An anarchist who uses the Internet is as hypocritical as a Protestant who uses the Latin alphabet. ( . . more . . )
more great moments in typography
I see I haven’t mentioned here that Charlie Stross’s novel Saturn’s Children is printed in modified Bembo, with single-loop ‘a’ and hook-tailed ‘gy’. It’s remarkable how much the page color is affected by those three letters.
I’m reading Ken Macleod’s novel The Execution Channel (Tor hardcover 2007). It appears that someone replaced every ‘fi’ or ‘fl’ with a ligature, without checking case.
I don’t care to log in at Kos for one comment, so I’ll put it here.
Daily Kos writes:
What natural means isn’t specified. But I’m sure there’s an Tex-aytollah somewhere ready to let us know.
Allow me to suggest ayatexah.

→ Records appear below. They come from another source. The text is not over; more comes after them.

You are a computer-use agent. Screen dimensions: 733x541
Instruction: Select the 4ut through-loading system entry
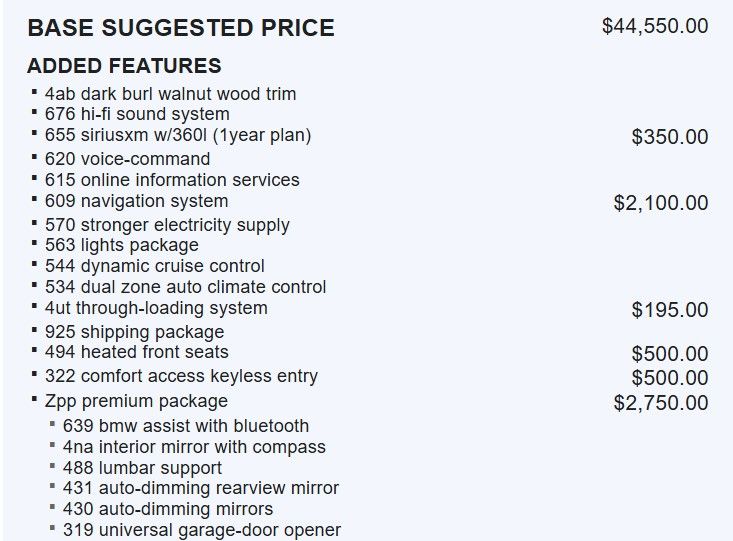click(156, 308)
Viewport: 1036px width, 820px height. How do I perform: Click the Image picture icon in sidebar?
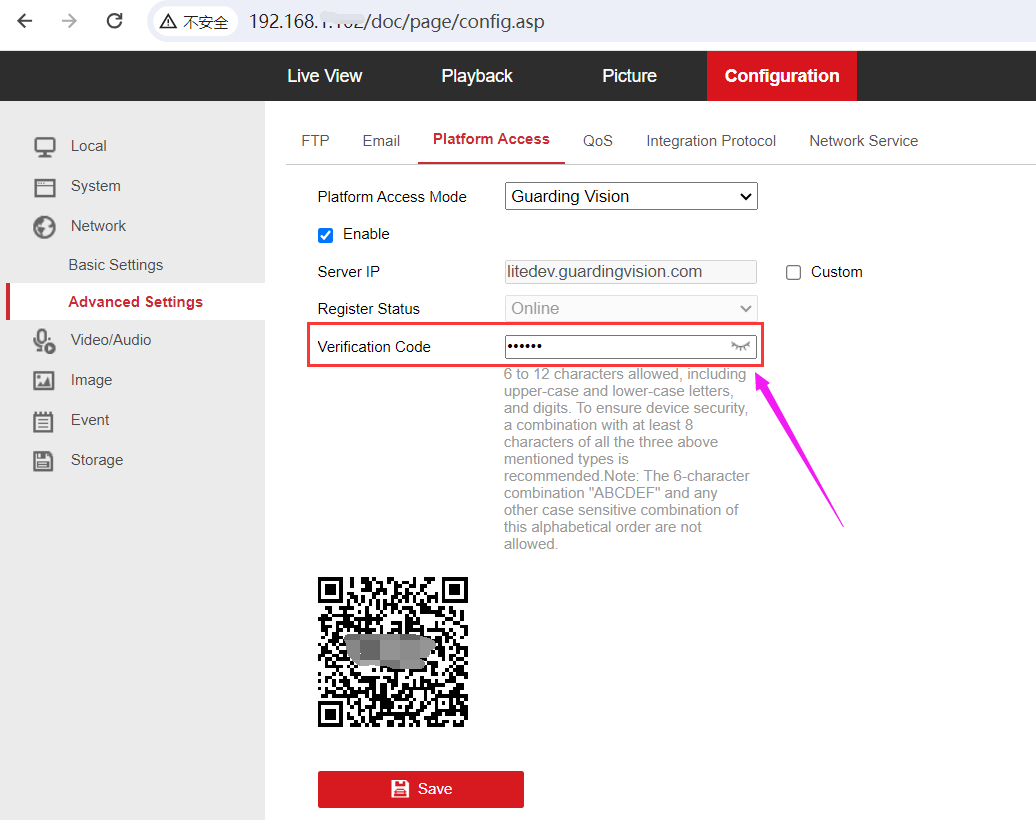[44, 381]
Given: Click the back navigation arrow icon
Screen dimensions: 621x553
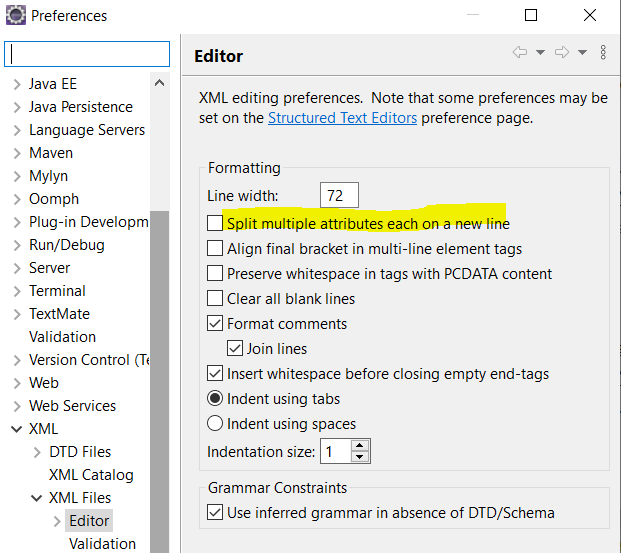Looking at the screenshot, I should 520,52.
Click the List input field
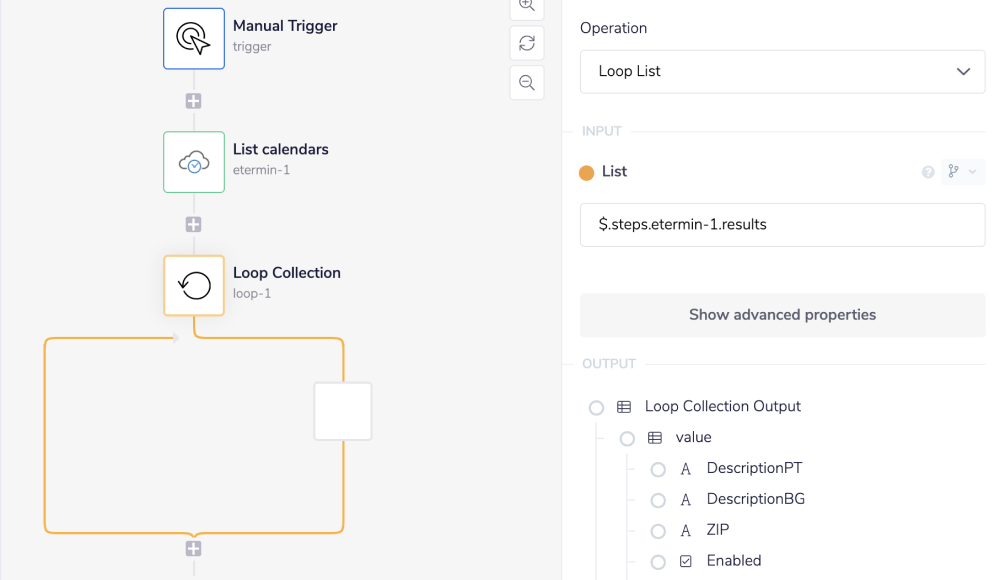 [782, 225]
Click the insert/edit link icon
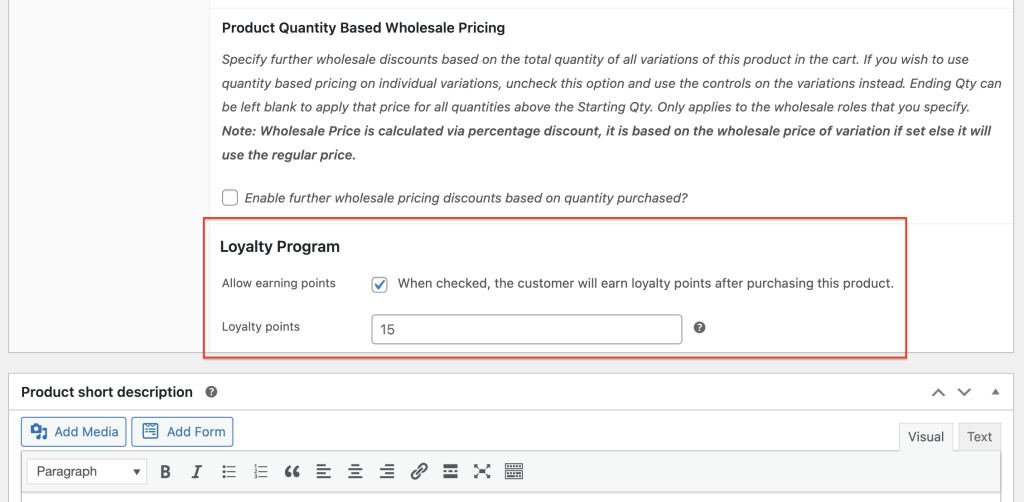Image resolution: width=1024 pixels, height=502 pixels. click(x=419, y=472)
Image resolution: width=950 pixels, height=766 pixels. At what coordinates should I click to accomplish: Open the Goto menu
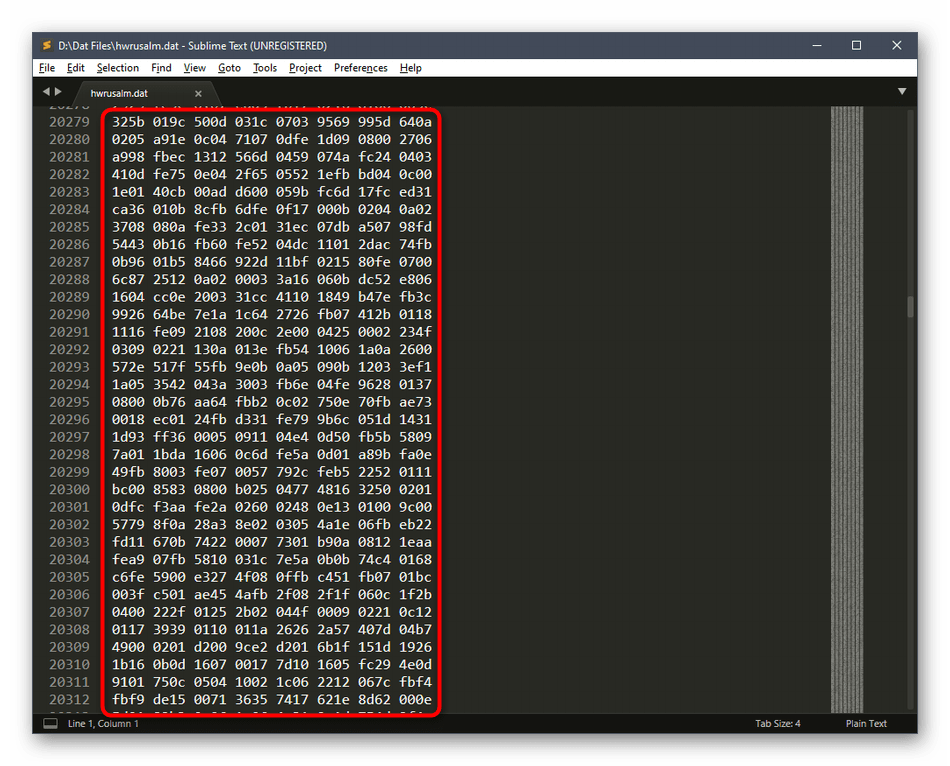[229, 68]
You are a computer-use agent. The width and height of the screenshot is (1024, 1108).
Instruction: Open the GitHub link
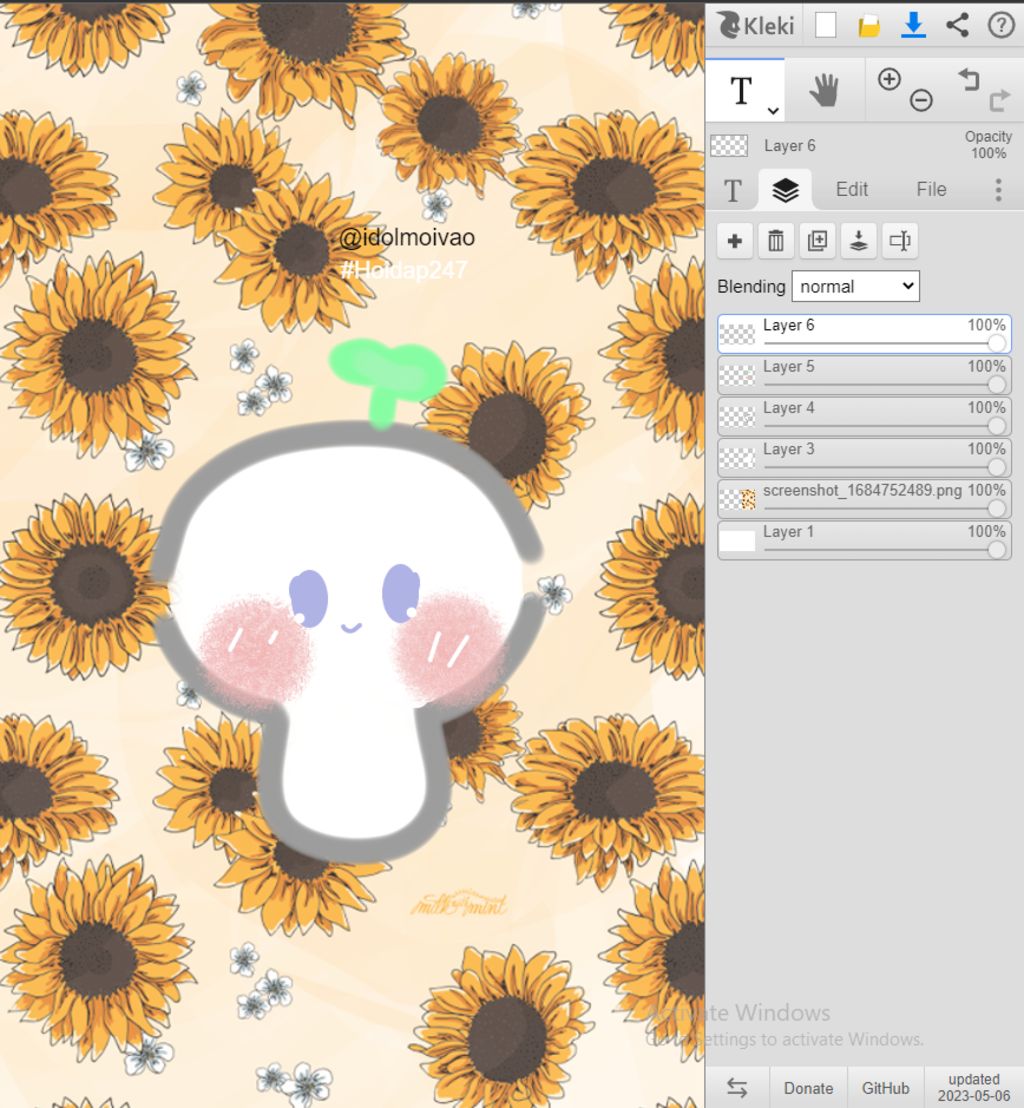pos(885,1088)
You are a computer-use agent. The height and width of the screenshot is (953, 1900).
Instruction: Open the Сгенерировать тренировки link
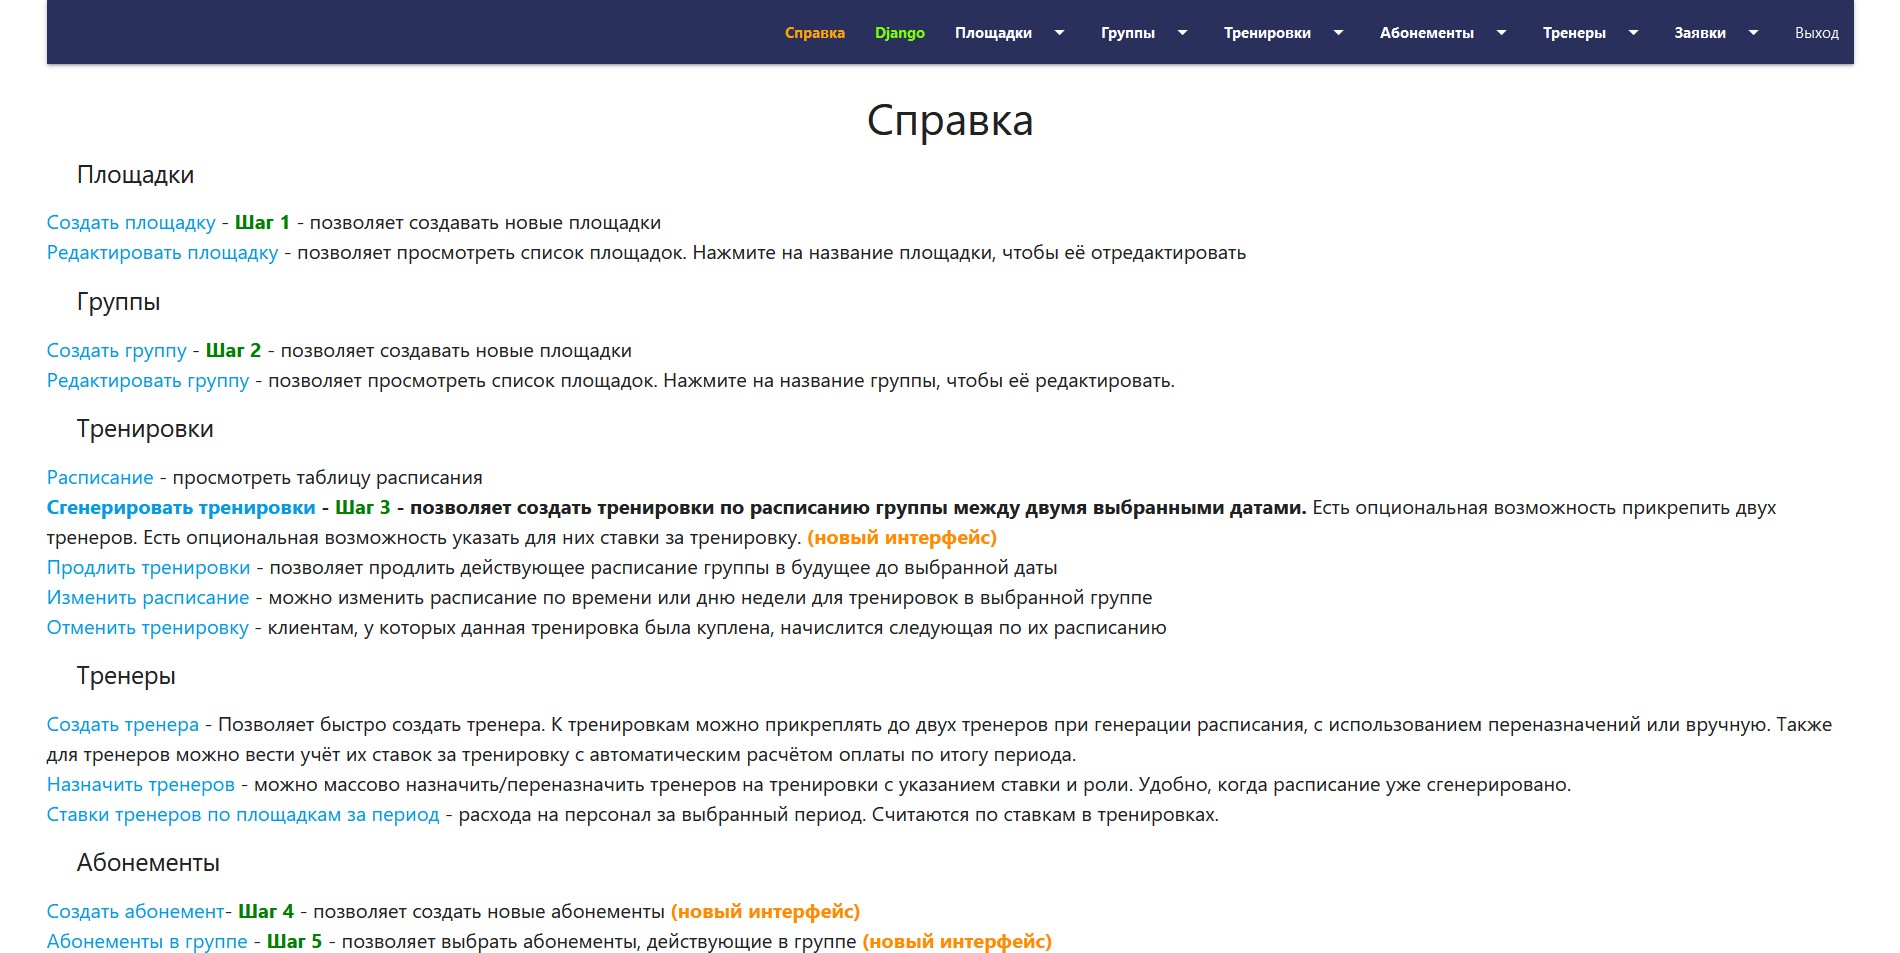click(x=181, y=508)
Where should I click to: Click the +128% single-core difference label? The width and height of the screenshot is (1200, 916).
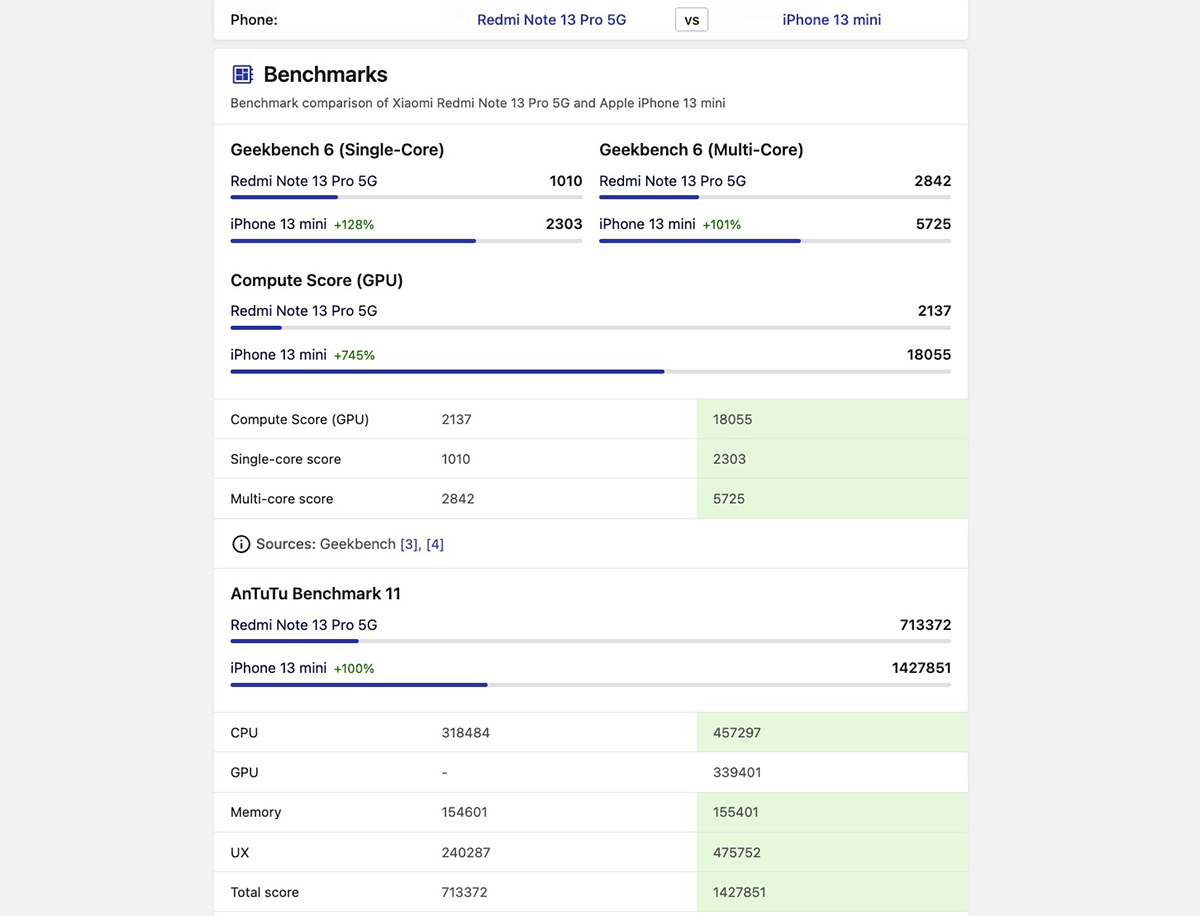click(353, 225)

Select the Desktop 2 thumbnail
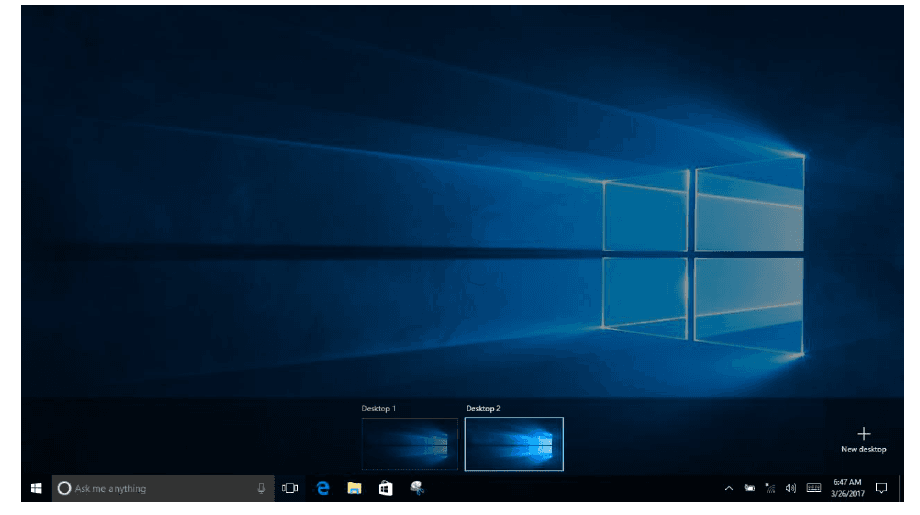click(x=514, y=444)
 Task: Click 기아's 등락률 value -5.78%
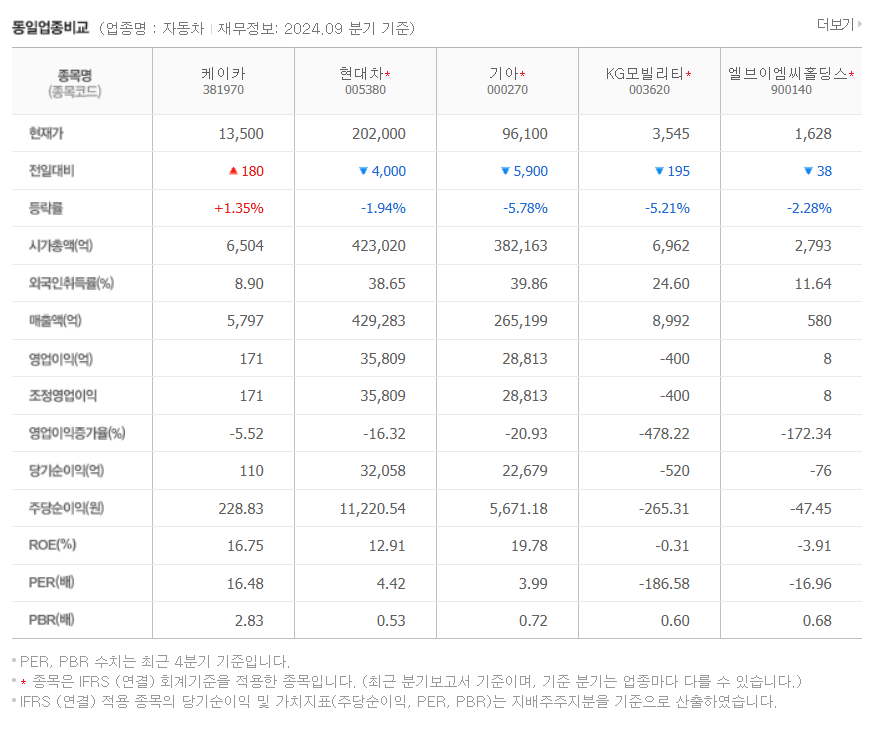click(x=524, y=208)
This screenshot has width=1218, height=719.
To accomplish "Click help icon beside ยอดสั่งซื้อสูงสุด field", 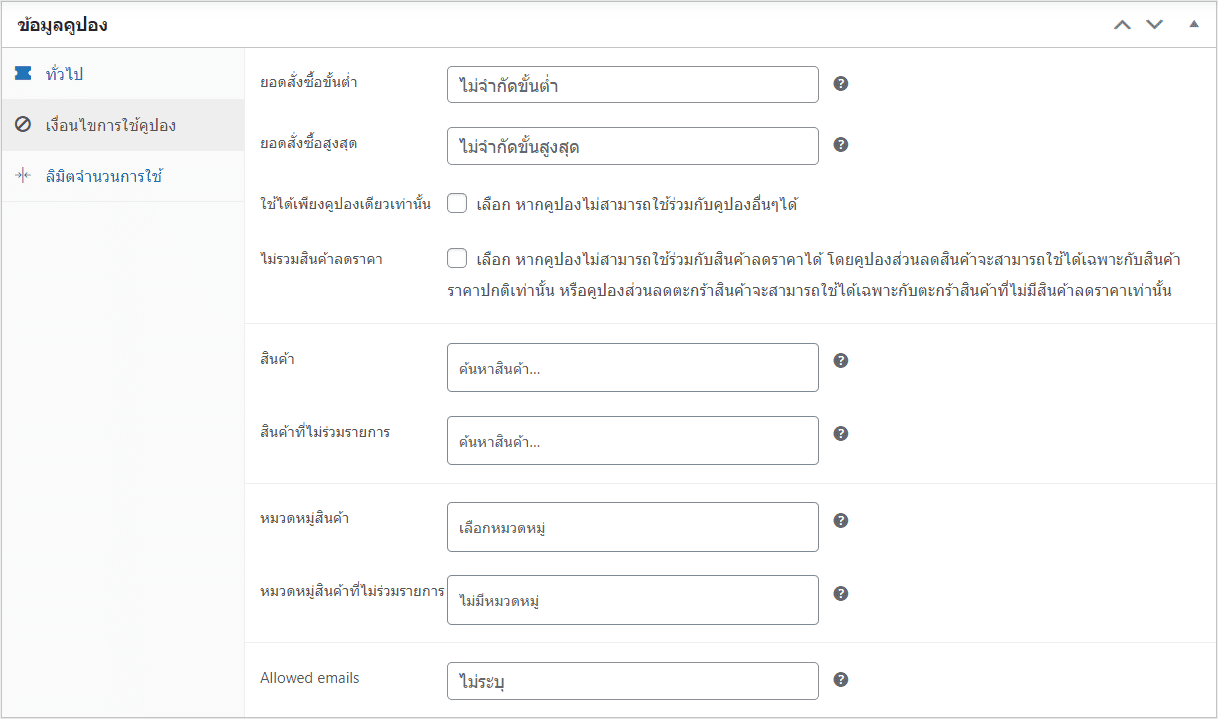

Besides letting the /t/ and the last /a/ do double duty, it preserves the tatpurusa structure of the original: an ayatollah is a something-or-other of God, an ayatexah is a something-or-other of Texas.
A quirk in DVD subtitles: a phrase like “ten minutes before seven” is consistently rendered as 10 minutes before 7:00. Why not go all the way and make it 6:50?
I am amused to find that
1:00 2:00 3:00 4:00 5:00 6:00 7:00 8:00 9:00 10:00 11:00 12:00
takes exactly as many characters as
one two three four five six seven eight nine ten eleven twelve
Someone recently told me that it’s easier to memorize a sequence, such as a text, from the end: when you recite it you’re moving toward familiar ground. Friday I gave this trick a modest test, when I had to copy a 15-digit number from one place to another. It works.
Saturday I was having a snack in a public place and heard a mother and daughter at the next table speaking French. When the little one looked my way I made chit-chat in French, well enough that the mother asked whether I speak French routinely! In fact this was about my third French conversation in a year (and by far the longest).